* [PROVIDED DATA]
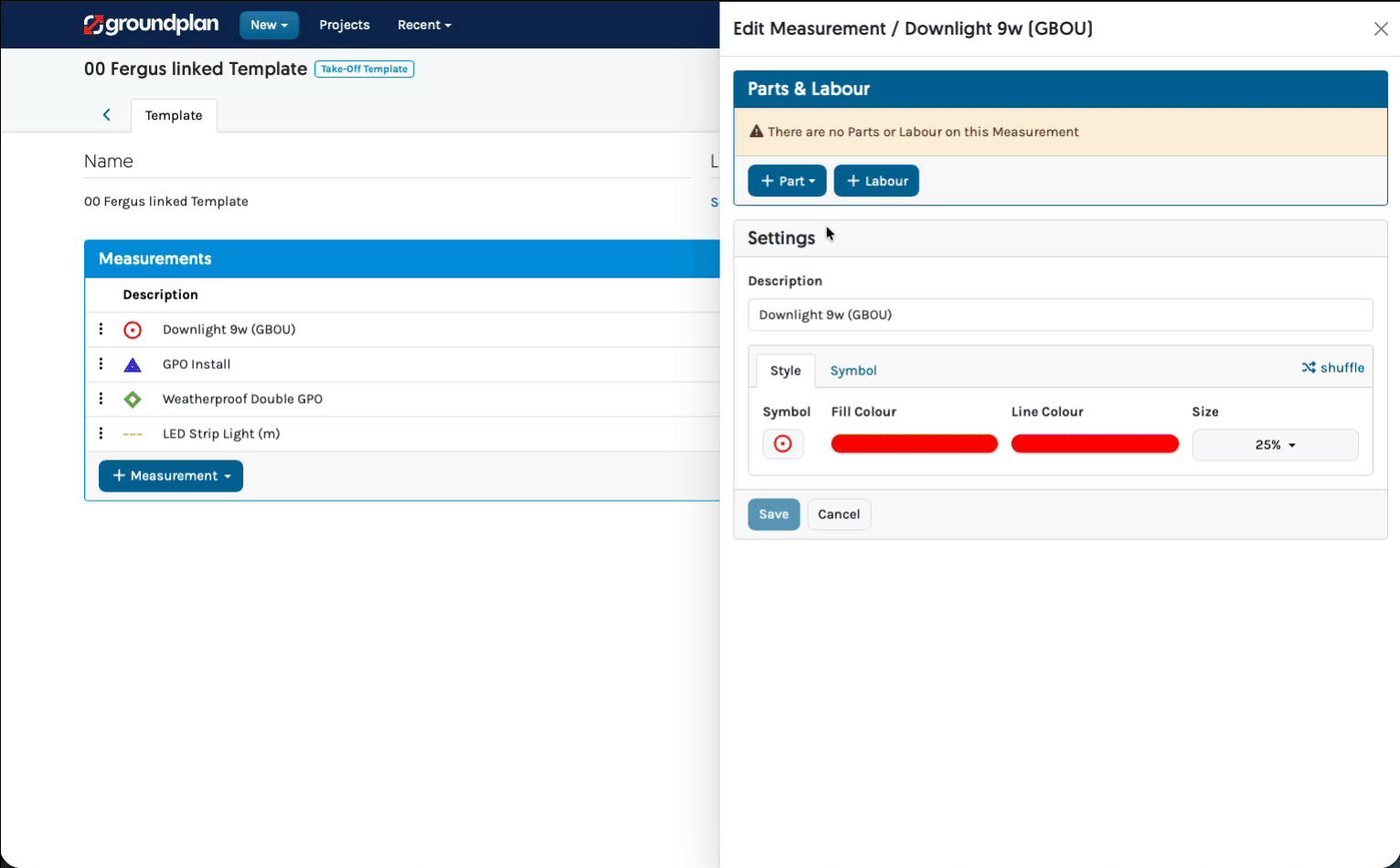Open the Projects menu item
Image resolution: width=1400 pixels, height=868 pixels.
(x=345, y=25)
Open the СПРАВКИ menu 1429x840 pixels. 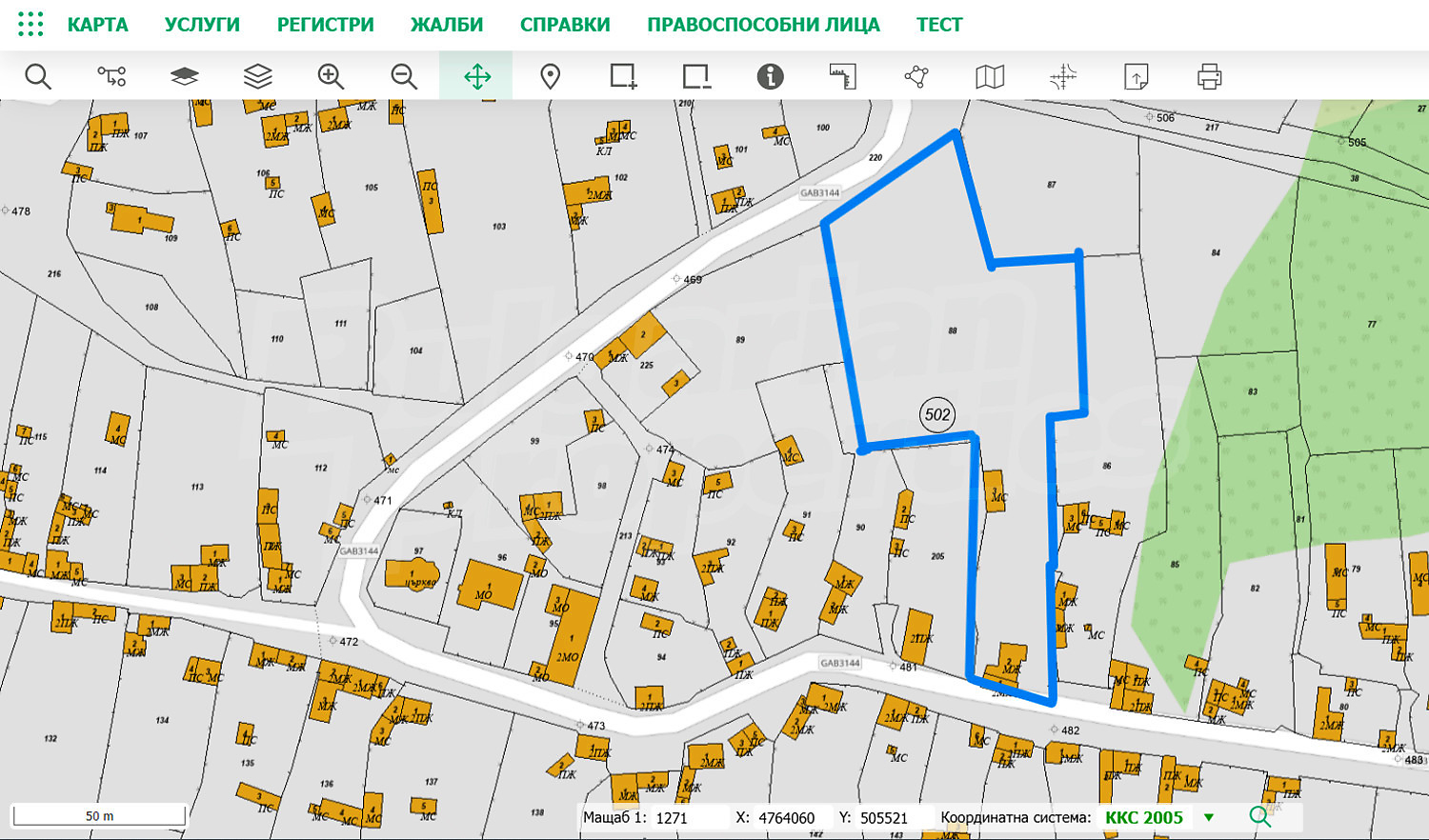(565, 25)
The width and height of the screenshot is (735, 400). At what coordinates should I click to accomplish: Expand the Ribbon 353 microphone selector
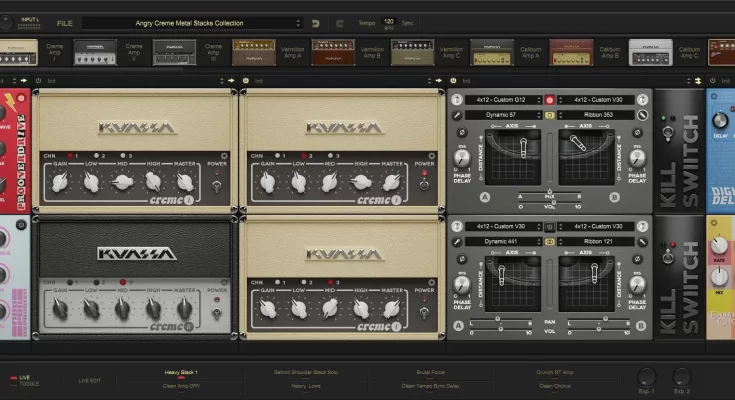coord(599,115)

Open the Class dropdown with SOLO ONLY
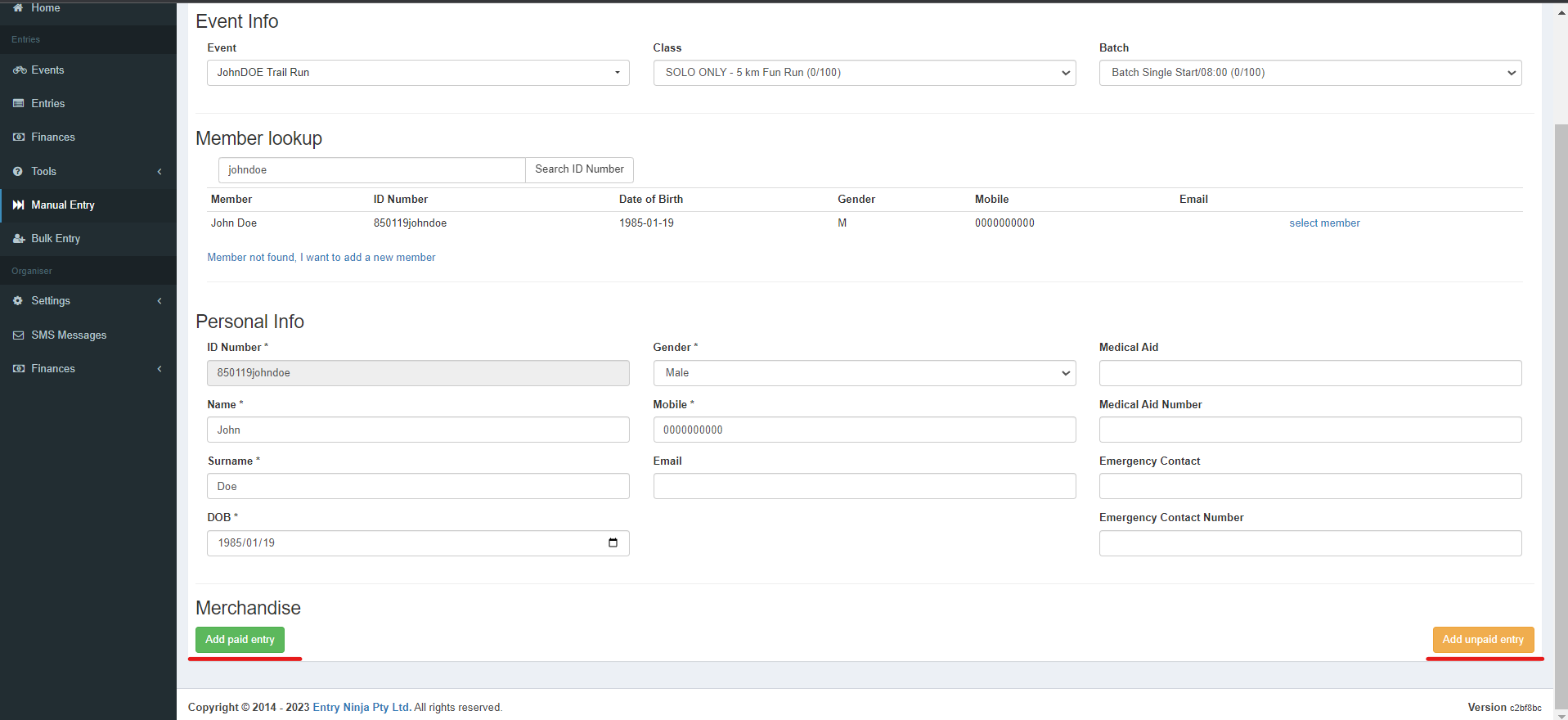(x=865, y=73)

* [PROBLEM DESCRIPTION] Repeat exactly the lines from the one containing "The width and" to the last line of the data above, both included, and write no pictures into the copy.

* [SOLVED PROBLEM]
The width and height of the screenshot is (735, 400). At what coordinates should I click to accomplish: Expand the Ribbon 353 microphone selector
coord(599,115)

Open the Class dropdown with SOLO ONLY
(x=865, y=73)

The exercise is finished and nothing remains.